*INFORMATION GIVEN:*
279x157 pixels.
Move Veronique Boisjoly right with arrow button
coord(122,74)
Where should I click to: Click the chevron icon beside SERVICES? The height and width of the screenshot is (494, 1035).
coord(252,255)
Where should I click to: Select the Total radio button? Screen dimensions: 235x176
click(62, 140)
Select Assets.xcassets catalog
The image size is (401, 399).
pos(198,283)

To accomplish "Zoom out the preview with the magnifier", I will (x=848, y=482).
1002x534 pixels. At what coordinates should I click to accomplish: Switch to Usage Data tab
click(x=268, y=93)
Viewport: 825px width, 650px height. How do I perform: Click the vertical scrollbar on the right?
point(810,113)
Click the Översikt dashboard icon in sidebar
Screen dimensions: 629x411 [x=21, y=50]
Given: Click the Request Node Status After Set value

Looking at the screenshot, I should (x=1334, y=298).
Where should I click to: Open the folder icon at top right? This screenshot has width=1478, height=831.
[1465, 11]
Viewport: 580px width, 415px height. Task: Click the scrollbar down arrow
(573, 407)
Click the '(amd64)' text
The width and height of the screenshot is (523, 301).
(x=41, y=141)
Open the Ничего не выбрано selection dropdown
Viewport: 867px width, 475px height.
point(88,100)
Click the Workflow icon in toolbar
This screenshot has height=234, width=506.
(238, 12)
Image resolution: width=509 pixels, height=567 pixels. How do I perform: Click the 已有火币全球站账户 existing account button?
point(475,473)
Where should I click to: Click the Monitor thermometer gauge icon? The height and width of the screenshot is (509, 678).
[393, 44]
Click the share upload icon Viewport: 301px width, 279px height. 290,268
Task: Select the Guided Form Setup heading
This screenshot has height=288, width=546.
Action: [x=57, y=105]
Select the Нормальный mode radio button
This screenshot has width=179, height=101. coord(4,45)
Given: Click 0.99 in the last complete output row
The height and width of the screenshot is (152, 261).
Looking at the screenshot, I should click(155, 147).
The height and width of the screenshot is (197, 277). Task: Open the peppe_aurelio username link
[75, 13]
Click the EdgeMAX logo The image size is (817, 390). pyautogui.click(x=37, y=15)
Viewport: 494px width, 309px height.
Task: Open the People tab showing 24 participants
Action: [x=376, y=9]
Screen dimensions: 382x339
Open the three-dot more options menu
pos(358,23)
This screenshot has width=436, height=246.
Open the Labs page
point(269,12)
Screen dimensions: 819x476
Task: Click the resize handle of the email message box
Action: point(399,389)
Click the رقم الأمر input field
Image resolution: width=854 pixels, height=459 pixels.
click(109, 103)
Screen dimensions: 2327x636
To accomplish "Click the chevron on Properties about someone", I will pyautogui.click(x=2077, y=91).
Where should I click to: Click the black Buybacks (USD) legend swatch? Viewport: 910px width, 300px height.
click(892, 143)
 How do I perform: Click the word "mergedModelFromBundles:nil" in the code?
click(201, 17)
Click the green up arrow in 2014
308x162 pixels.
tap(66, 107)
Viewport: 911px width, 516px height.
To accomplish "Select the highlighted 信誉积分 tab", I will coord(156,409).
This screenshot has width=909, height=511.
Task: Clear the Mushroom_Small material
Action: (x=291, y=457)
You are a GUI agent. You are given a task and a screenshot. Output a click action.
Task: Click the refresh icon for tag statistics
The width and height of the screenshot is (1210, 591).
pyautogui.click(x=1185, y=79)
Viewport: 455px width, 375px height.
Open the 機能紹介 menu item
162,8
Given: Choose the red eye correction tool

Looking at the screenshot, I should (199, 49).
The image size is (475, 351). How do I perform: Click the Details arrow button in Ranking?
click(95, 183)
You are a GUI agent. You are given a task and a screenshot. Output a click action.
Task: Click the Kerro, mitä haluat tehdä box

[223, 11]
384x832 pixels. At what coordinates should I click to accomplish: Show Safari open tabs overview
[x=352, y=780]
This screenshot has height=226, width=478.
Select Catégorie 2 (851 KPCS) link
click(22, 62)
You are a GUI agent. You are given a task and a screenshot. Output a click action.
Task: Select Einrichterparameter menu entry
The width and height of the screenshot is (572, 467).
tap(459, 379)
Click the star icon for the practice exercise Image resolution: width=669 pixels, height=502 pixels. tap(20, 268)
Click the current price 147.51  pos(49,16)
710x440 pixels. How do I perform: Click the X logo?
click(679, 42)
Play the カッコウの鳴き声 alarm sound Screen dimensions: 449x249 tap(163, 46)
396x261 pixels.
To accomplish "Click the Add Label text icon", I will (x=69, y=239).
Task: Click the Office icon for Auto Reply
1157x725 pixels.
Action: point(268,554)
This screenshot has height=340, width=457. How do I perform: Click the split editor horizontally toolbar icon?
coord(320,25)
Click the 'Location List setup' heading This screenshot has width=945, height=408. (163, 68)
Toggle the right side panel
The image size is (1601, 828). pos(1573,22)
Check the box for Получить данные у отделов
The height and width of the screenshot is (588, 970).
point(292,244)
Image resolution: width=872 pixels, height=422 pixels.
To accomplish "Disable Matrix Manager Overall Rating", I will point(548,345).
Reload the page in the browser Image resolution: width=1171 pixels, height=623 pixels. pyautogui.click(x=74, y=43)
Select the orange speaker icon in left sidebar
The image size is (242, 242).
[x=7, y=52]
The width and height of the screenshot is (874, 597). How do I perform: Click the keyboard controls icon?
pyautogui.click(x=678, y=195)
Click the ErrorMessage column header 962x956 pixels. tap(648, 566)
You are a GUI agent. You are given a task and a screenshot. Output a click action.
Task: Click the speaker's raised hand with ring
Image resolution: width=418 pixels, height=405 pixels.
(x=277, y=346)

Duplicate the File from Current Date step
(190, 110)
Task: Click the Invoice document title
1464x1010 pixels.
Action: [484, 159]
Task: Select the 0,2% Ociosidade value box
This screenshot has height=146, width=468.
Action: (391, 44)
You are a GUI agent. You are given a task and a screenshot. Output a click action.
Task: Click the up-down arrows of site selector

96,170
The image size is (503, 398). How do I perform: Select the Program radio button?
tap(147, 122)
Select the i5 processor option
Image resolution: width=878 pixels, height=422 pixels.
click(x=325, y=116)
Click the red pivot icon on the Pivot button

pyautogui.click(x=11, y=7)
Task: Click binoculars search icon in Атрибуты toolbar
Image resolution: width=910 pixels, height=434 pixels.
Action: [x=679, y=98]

*EXERCISE REQUIREMENTS:* Number of lines holding "heading" in the data: give it, with nothing else.

*ANSWER SECTION:* 2